A un rythme soutenu, avec la publication en français, passage obligatoire juste après la version américaine d'origine, Patti Smith poursuit son travail littéraire, son œuvre d'écrivaine. Chacun de ses livres est différent depuis le fabuleux Just kids (Denoël, 2010, puis version augmentée et illustrée avec les photos de Robert Mapplethorpe, le grand amour de sa jeunesse, parue chez Gallimard en 2017), mais présente également un certain nombre de constantes.
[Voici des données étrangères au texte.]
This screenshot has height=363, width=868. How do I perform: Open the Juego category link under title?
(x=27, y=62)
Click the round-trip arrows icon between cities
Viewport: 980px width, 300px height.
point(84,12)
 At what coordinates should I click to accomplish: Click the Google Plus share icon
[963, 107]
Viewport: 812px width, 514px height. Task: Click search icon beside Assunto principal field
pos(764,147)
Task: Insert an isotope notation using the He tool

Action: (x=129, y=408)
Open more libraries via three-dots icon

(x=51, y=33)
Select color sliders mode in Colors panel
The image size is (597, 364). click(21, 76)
Auteurs fétiches, au premier rang desquels Arthur Rimbaud, son dieu, souvenirs des personnes aimées, ici sa sœur avec qui elle est venue à Paris pour la première fois en 1969, érudition - notre amie a beaucoup lu, photographié, voyagé, vu de films - et, surtout, fascination pour le processus même de l'écriture. Elle écrit tout le temps, comme cela lui passe par la tête, puis utilise et ordonne cette matière pour en faire un livre forcément composite, riche, où tout n'est pas toujours évident à décrypter. Comme si le livre s'écrivait en écrivant. Tout cela est assez intello, et lui a valu cette image d'icône pop dans l'intelligentsia française.

Le même processus créatif est à l'œuvre dans Dévotion qui tient son titre de celui de la novella centrale du recueil. Il s'agit de l'histoire, nébuleuse, d'Eugenia, une jeune patineuse estonienne surdouée, qui a abandonné ses études. Sauvée par sa tante après que ses parents ont disparu en Sibérie, elle se retrouve en Suisse, où elle s'adonne chaque jour à son art, solitaire sur un étang gelé. Sauf qu'elle est observée attentivement par un homme, dont on apprendra qu'il s'appelle Aleksander Rifa, collectionneur, marchand d'art et admirateur de Rimbaud. Il la séduit, la dépucelle, la confie aux mains expertes de Maria, une coach autrichienne possessive. Puis il l'emmène en voyage, jusqu'en Ethiopie, où tout va basculer.

Le livre avait commencé par un rêve, Patti Smith ayant été impressionnée par Risttuules, un film estonien sur les déportations commises sous Staline dans ce pays, en 1941. Puis viennent ses lectures, Modiano (Accident nocturne), Camus, Simone Weil. Et la voici qui, séjournant fréquemment à Paris, dans le quartier de Saint-Germain-des-Prés où elle a son éditeur, Gallimard, son hôtel et ses habitudes (petit déjeuner rituel au Flore avec des œufs au plat « miroir »), s'embarque dans une série de pèlerinages. A Paris, dans les pas de Patrick, jusqu'à Ashford, dans le Kent, où elle trouve à grand-peine la tombe de la jeune philosophe Simone, au cimetière de Bybrook (photo et poème), et même à Lourmarin, à l'invitation de Catherine Camus, la fille de l'écrivain. Laquelle, privilège insigne, permet à son hôte de feuilleter seule, durant une heure, le manuscrit du Premier homme, ce qui la renvoie à sa propre écriture.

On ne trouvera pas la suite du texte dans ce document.